Après moultes péripéties, je suis enfin arrivé à Liège et me suis attablé en bonne compagnie aux Sabots d'Hélène, un restaurant reconnu pour ses charbonnades (les clients disposent d'un grill à charbon intégré dans la table). Au programme, juste du homard (un par personne, tout de même), accompagné d'un seul vin. Faut commencer raisonnable...
Pessac-Léognan blanc 1993, Château Haut-Brion : la robe est jaune paille, sans évolution particulière. Le nez évoque le beurre citronné, le cédrat confit, avec une légère pointe de vanille. La bouche est ronde, ample, déployant une matière douce, aérienne, enrobante, presque moelleuse, avec une bonne fraîcheur en arrière plan. La finale gagne en ampleur et en éclat, avec un citron plus frais, plus tonique, souligné par une fine astringence crayeuse , et se prolonge sur les amers du cédrat et une fine pointe vanillée / beurrée.
Un vin étonnament jeune pour ses 28 ans. Et pour le coup un peu frustrant, car il manque les notes tertiaires qui apporteraient beaucoup plus de complexité.
En guise de fromage et dessert, un second vin.
Toscana bianco 2017, Tenuta Ornellaia : la robe est or pâle. Le nez est expressif, sur la bergamote confite, la citronnelle, avec une touche de pain grillé et de vanille. La bouche éclate de fraîcheur avant de déployer une matière dense et mûre, séveuse, équilibrée par les notes d'écorce d'agrume confit et de fruit de la passion. La finale est intense, dominée par le citron confit, complété par la verveine et l'ananas ( et un peu de cassis, aussi).
Même si ce vin a certainement la capacité de bien vieillir, il offre déjà aujourd'hui beaucoup de plaisir.
Jour J, chez Adrien. La table a été dressée optimistement sur la terrasse. Nous n'en profiterons pas, car la pluie fait rapidement son retour. Ludovic nous annonce le thème du jour. Nous n'allons boire que des vins du siècle dernier, en remontant d'une décennie à chaque vin. Au programme, un champagne, deux vins blancs, sept Bordeaux rouges et un liquoreux. Notre hôte n'ayant pas souhaité pour cuisiner, les plats proviennent des Sabots d'Hélène, et les viandes d'un très bon boucher liégeois.
Nous démarrons par un Champagne Dom Ruinart rosé 1990. J'en avais servi un pour mon anniversaire 2013. Il était alors déjà bien évolué. J'étais curieux de voir ce qu'il pouvait donner huit ans plus tard.

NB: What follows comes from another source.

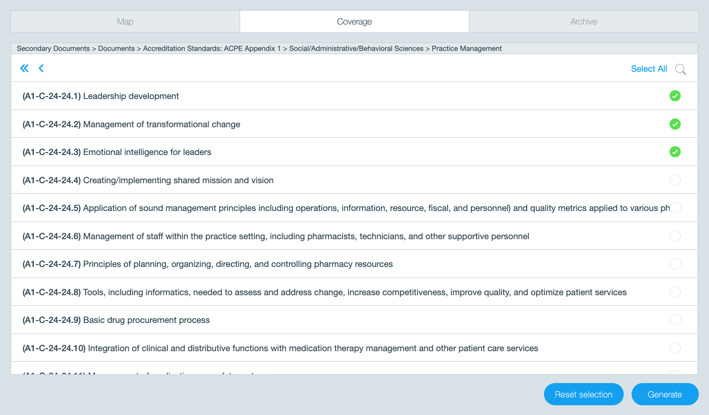Open the search magnifier icon
Screen dimensions: 709x415
[x=680, y=69]
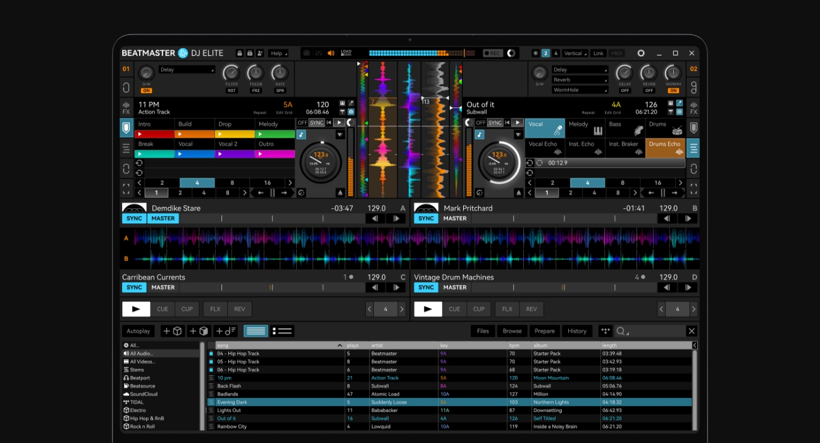
Task: Click the key lock music note on left deck
Action: click(302, 135)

Sa robe est cuivrée, lumineuse. Le nez évoque un Rivesaltes ambré ou un vieux Madère dans ce qu'il peut avoir de plus noble : pralin, toffee, café, liqueur de noix, épices douces... La bouche est élancée, tonique, avec des bulles encore vivaces et une fraîcheur communicative. La matière est douce, sensuelle, subtilement oxydative, rafraîchie par de l'écorce d'orange amère. La finale est énergique, mêlant l'amertume du café et du quinquina à l'acidité du citron confit, puis arrive une palanquée d'épices, du café et du caramel au beurre. Sûrement l'un des champagne les plus dingues qu'il m'ait été donné de boire.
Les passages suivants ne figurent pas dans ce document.